Problem statement:
Output all of the material below verbatim, line for line, without changing anything.

[Records of target positions]
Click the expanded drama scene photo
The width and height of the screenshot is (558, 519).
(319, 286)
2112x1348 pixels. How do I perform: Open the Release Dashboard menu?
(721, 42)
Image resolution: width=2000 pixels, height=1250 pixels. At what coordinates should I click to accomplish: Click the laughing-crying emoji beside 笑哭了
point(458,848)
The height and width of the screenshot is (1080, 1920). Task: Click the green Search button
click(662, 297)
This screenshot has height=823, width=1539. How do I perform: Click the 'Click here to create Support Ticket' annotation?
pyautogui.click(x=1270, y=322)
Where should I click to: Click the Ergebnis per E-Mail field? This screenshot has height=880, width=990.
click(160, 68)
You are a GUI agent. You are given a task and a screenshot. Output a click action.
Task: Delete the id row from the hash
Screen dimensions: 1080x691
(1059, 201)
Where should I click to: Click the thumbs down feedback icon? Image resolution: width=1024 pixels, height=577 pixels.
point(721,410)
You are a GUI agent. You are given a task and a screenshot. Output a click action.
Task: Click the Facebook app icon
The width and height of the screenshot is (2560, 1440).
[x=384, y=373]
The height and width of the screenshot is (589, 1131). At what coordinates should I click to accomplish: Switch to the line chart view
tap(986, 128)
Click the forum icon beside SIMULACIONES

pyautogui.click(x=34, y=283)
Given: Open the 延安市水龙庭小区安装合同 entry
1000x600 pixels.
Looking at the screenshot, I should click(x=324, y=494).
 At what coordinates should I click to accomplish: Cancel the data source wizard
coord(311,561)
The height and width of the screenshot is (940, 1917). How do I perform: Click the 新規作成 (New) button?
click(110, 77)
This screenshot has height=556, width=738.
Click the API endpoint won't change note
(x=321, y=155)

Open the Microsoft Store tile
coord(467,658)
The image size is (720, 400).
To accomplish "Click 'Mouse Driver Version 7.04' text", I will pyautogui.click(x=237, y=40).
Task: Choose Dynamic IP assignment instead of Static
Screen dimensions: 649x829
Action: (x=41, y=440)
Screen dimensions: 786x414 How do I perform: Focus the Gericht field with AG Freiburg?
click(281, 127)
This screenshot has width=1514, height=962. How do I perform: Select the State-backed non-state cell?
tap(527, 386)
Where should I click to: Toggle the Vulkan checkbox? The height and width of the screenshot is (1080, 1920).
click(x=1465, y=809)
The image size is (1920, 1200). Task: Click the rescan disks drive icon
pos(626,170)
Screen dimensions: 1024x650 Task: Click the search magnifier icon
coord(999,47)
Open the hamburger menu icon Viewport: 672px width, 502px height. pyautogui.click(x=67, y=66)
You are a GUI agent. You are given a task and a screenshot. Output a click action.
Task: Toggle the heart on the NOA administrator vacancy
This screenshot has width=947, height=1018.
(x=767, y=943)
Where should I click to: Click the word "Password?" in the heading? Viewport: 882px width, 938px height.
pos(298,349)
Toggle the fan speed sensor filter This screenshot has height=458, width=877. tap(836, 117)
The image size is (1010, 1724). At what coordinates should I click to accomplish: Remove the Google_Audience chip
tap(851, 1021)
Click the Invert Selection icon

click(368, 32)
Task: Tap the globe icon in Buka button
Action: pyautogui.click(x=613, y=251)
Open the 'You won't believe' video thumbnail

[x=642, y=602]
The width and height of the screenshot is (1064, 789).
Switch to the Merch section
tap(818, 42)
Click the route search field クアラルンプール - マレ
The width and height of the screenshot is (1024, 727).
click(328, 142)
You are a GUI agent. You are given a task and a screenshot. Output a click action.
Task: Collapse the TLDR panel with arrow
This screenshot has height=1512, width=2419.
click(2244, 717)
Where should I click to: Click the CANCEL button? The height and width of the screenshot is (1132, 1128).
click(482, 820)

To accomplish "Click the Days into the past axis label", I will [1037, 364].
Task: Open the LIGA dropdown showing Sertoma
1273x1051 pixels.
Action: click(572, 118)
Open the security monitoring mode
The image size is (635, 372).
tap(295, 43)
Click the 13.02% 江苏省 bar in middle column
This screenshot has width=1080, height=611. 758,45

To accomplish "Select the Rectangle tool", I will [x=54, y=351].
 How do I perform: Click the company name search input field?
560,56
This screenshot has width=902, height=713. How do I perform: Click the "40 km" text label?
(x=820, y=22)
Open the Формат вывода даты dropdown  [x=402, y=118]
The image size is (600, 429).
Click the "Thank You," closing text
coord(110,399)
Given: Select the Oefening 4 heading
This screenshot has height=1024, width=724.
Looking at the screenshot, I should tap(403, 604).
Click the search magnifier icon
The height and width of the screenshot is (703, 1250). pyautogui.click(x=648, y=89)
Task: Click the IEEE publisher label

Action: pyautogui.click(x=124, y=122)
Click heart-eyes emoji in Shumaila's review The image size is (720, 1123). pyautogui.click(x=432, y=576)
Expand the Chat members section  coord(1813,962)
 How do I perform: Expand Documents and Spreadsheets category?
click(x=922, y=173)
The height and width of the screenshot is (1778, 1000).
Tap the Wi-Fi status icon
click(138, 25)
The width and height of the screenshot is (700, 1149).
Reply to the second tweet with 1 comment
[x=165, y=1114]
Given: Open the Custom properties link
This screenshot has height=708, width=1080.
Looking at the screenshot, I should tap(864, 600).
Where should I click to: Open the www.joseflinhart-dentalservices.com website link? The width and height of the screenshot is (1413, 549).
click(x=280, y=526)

Solution for this exercise:
Click the expanded drama scene photo
The width and height of the screenshot is (558, 519).
(319, 286)
2112x1348 pixels. How do I perform: Open the Release Dashboard menu?
(721, 42)
Image resolution: width=2000 pixels, height=1250 pixels. At what coordinates should I click to accomplish: Click the laughing-crying emoji beside 笑哭了
point(458,848)
The height and width of the screenshot is (1080, 1920). Task: Click the green Search button
click(662, 297)
This screenshot has height=823, width=1539. How do I perform: Click the 'Click here to create Support Ticket' annotation?
pyautogui.click(x=1270, y=322)
Where should I click to: Click the Ergebnis per E-Mail field? This screenshot has height=880, width=990.
click(160, 68)
You are a GUI agent. You are given a task and a screenshot. Output a click action.
Task: Delete the id row from the hash
Screen dimensions: 1080x691
(1059, 201)
Where should I click to: Click the thumbs down feedback icon? Image resolution: width=1024 pixels, height=577 pixels.
point(721,410)
You are a GUI agent. You are given a task and a screenshot. Output a click action.
Task: Click the Facebook app icon
The width and height of the screenshot is (2560, 1440).
[x=384, y=373]
The height and width of the screenshot is (589, 1131). At what coordinates should I click to accomplish: Switch to the line chart view
tap(986, 128)
Click the forum icon beside SIMULACIONES

pyautogui.click(x=34, y=283)
Given: Open the 延安市水龙庭小区安装合同 entry
1000x600 pixels.
Looking at the screenshot, I should click(x=324, y=494).
 At what coordinates should I click to accomplish: Cancel the data source wizard
coord(311,561)
The height and width of the screenshot is (940, 1917). How do I perform: Click the 新規作成 (New) button?
click(110, 77)
This screenshot has height=556, width=738.
Click the API endpoint won't change note
(x=321, y=155)

Open the Microsoft Store tile
coord(467,658)
The image size is (720, 400).
To accomplish "Click 'Mouse Driver Version 7.04' text", I will pyautogui.click(x=237, y=40).
Task: Choose Dynamic IP assignment instead of Static
Screen dimensions: 649x829
Action: (x=41, y=440)
Screen dimensions: 786x414 How do I perform: Focus the Gericht field with AG Freiburg?
click(281, 127)
This screenshot has width=1514, height=962. How do I perform: Select the State-backed non-state cell?
tap(527, 386)
Where should I click to: Toggle the Vulkan checkbox? The height and width of the screenshot is (1080, 1920).
click(x=1465, y=809)
The image size is (1920, 1200). Task: Click the rescan disks drive icon
pos(626,170)
Screen dimensions: 1024x650 Task: Click the search magnifier icon
coord(999,47)
Open the hamburger menu icon Viewport: 672px width, 502px height. pyautogui.click(x=67, y=66)
You are a GUI agent. You are given a task and a screenshot. Output a click action.
Task: Toggle the heart on the NOA administrator vacancy
This screenshot has width=947, height=1018.
(x=767, y=943)
Where should I click to: Click the word "Password?" in the heading? Viewport: 882px width, 938px height.
pos(298,349)
Toggle the fan speed sensor filter This screenshot has height=458, width=877. tap(836, 117)
The image size is (1010, 1724). At what coordinates should I click to accomplish: Remove the Google_Audience chip
tap(851, 1021)
Click the Invert Selection icon

click(368, 32)
Task: Tap the globe icon in Buka button
Action: pyautogui.click(x=613, y=251)
Open the 'You won't believe' video thumbnail

[x=642, y=602]
The width and height of the screenshot is (1064, 789).
Switch to the Merch section
tap(818, 42)
Click the route search field クアラルンプール - マレ
The width and height of the screenshot is (1024, 727).
click(328, 142)
You are a GUI agent. You are given a task and a screenshot. Output a click action.
Task: Collapse the TLDR panel with arrow
This screenshot has height=1512, width=2419.
click(2244, 717)
Where should I click to: Click the CANCEL button? The height and width of the screenshot is (1132, 1128).
click(482, 820)

To accomplish "Click the Days into the past axis label", I will [1037, 364].
Task: Open the LIGA dropdown showing Sertoma
1273x1051 pixels.
Action: click(572, 118)
Open the security monitoring mode
The image size is (635, 372).
tap(295, 43)
Click the 13.02% 江苏省 bar in middle column
This screenshot has width=1080, height=611. 758,45

To accomplish "Select the Rectangle tool", I will [x=54, y=351].
 How do I perform: Click the company name search input field?
560,56
This screenshot has width=902, height=713. How do I perform: Click the "40 km" text label?
(x=820, y=22)
Open the Формат вывода даты dropdown  [x=402, y=118]
The image size is (600, 429).
Click the "Thank You," closing text
coord(110,399)
Given: Select the Oefening 4 heading
This screenshot has height=1024, width=724.
Looking at the screenshot, I should tap(403, 604).
Click the search magnifier icon
The height and width of the screenshot is (703, 1250). pyautogui.click(x=648, y=89)
Task: Click the IEEE publisher label

Action: pyautogui.click(x=124, y=122)
Click heart-eyes emoji in Shumaila's review The image size is (720, 1123). pyautogui.click(x=432, y=576)
Expand the Chat members section  coord(1813,962)
 How do I perform: Expand Documents and Spreadsheets category?
click(x=922, y=173)
The height and width of the screenshot is (1778, 1000).
Tap the Wi-Fi status icon
click(138, 25)
The width and height of the screenshot is (700, 1149).
Reply to the second tweet with 1 comment
[x=165, y=1114]
Given: Open the Custom properties link
This screenshot has height=708, width=1080.
Looking at the screenshot, I should tap(864, 600).
Where should I click to: Open the www.joseflinhart-dentalservices.com website link? The width and height of the screenshot is (1413, 549).
click(x=280, y=526)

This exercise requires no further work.